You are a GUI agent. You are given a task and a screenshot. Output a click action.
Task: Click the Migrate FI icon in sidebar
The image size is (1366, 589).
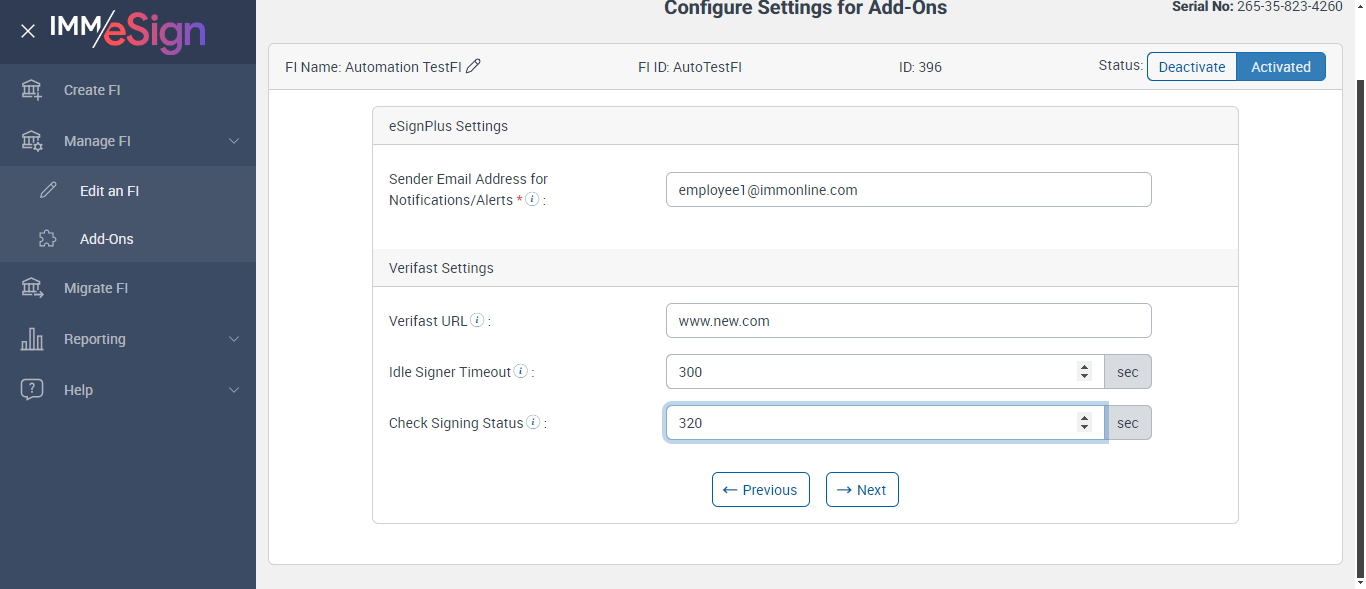(x=32, y=288)
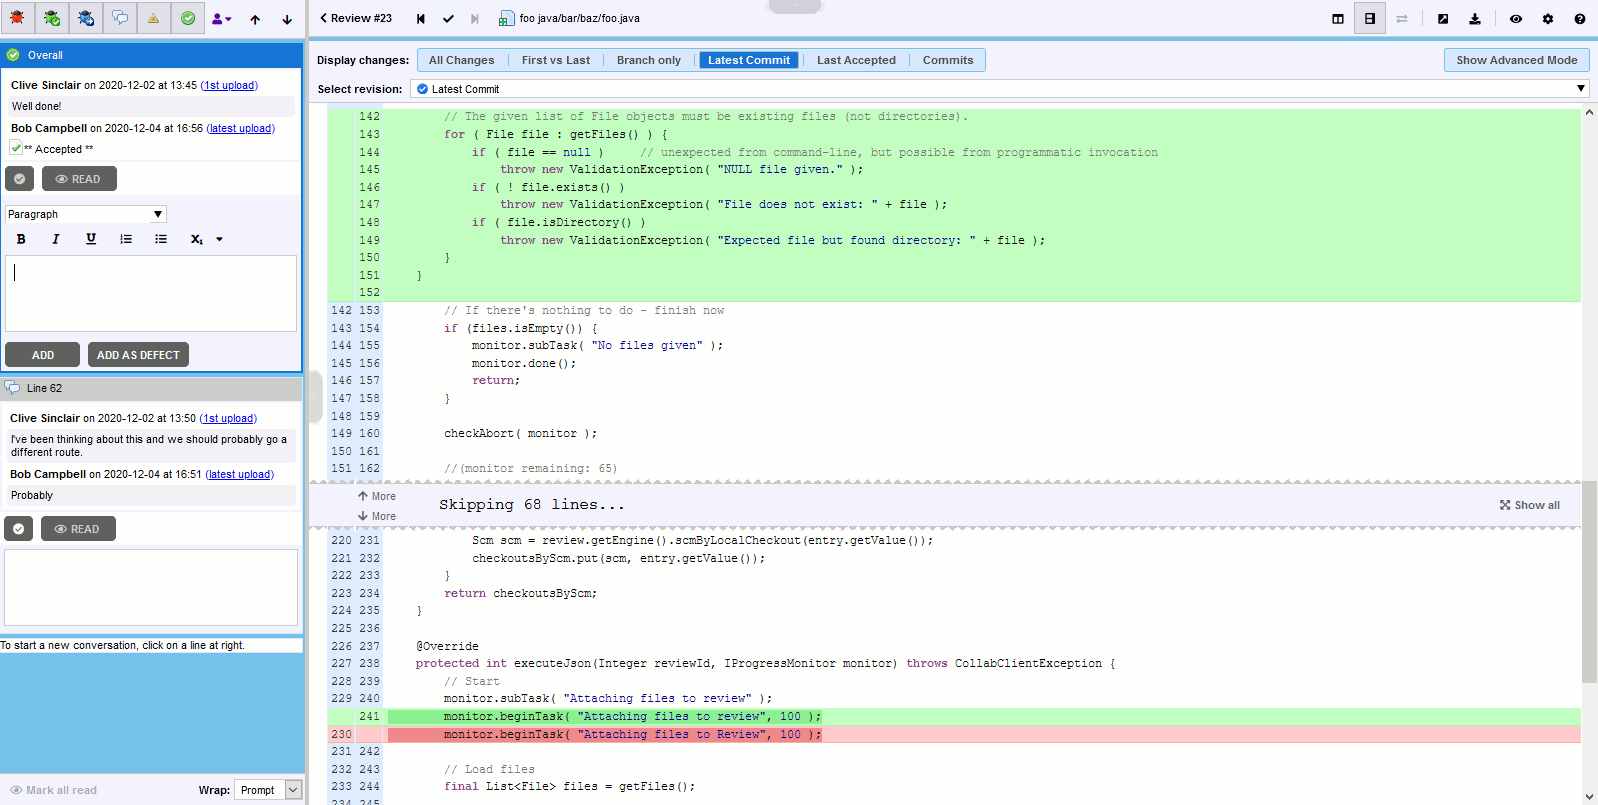This screenshot has height=805, width=1598.
Task: Switch to side-by-side diff view
Action: (x=1337, y=18)
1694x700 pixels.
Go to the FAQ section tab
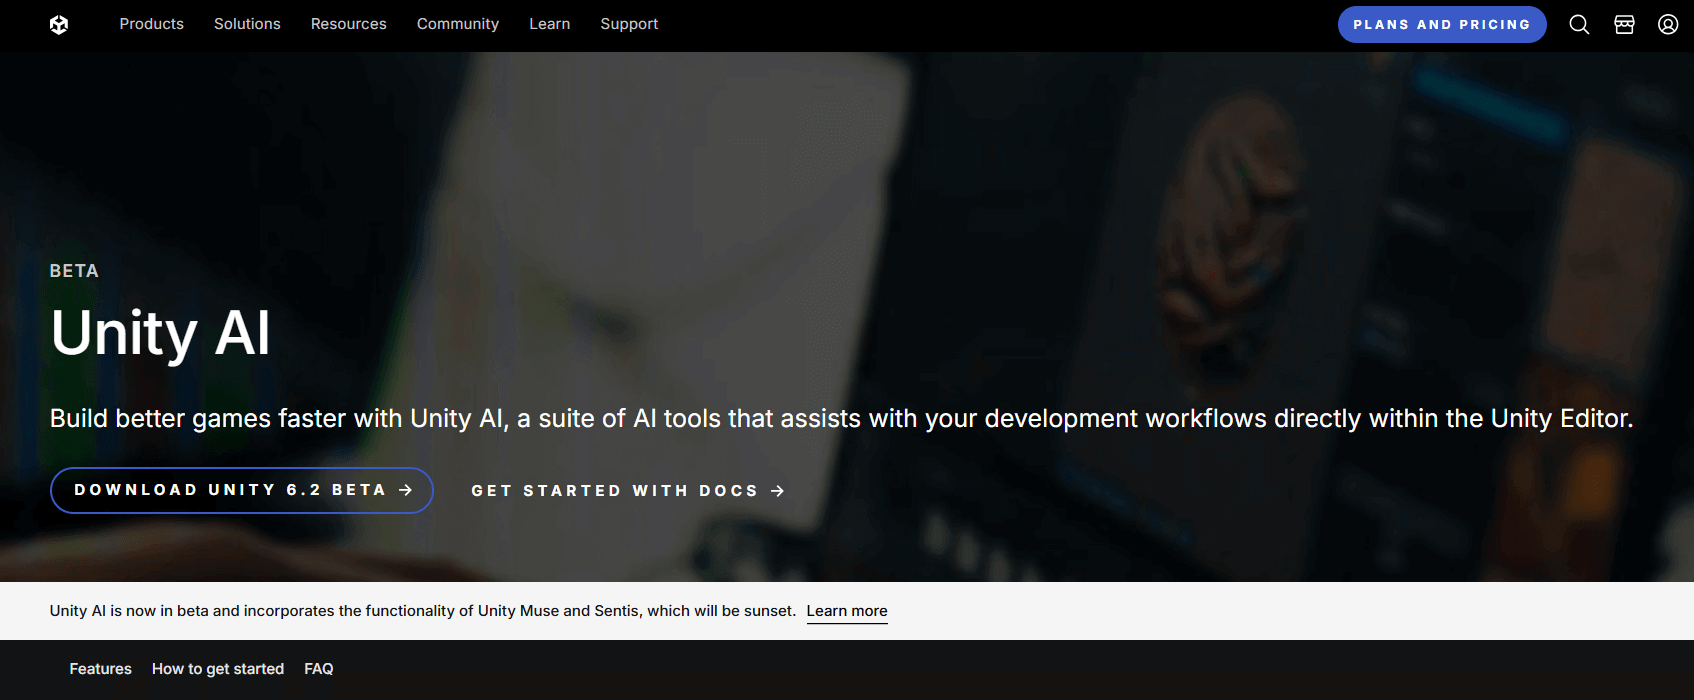318,669
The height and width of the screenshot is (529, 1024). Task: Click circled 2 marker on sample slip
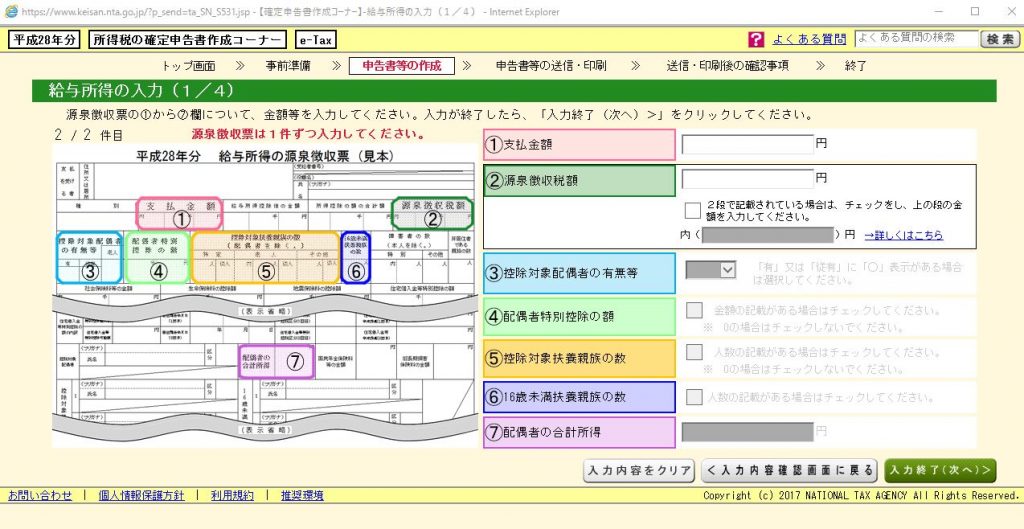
========
## WHAT THE TASK REQUIRES
Before copying the material, set its pictures aside; then transcribe it word for word.

## RESPONSE AREA
You are a GUI agent. You are given a task and a screenshot. Output a click action.
Task: Click the Migrate FI icon in sidebar
The image size is (1366, 589).
(x=32, y=288)
This screenshot has height=805, width=1598.
Task: Switch to side-by-side diff view
Action: (x=1337, y=18)
1694x700 pixels.
Go to the FAQ section tab
318,669
The height and width of the screenshot is (529, 1024). Task: Click circled 2 marker on sample slip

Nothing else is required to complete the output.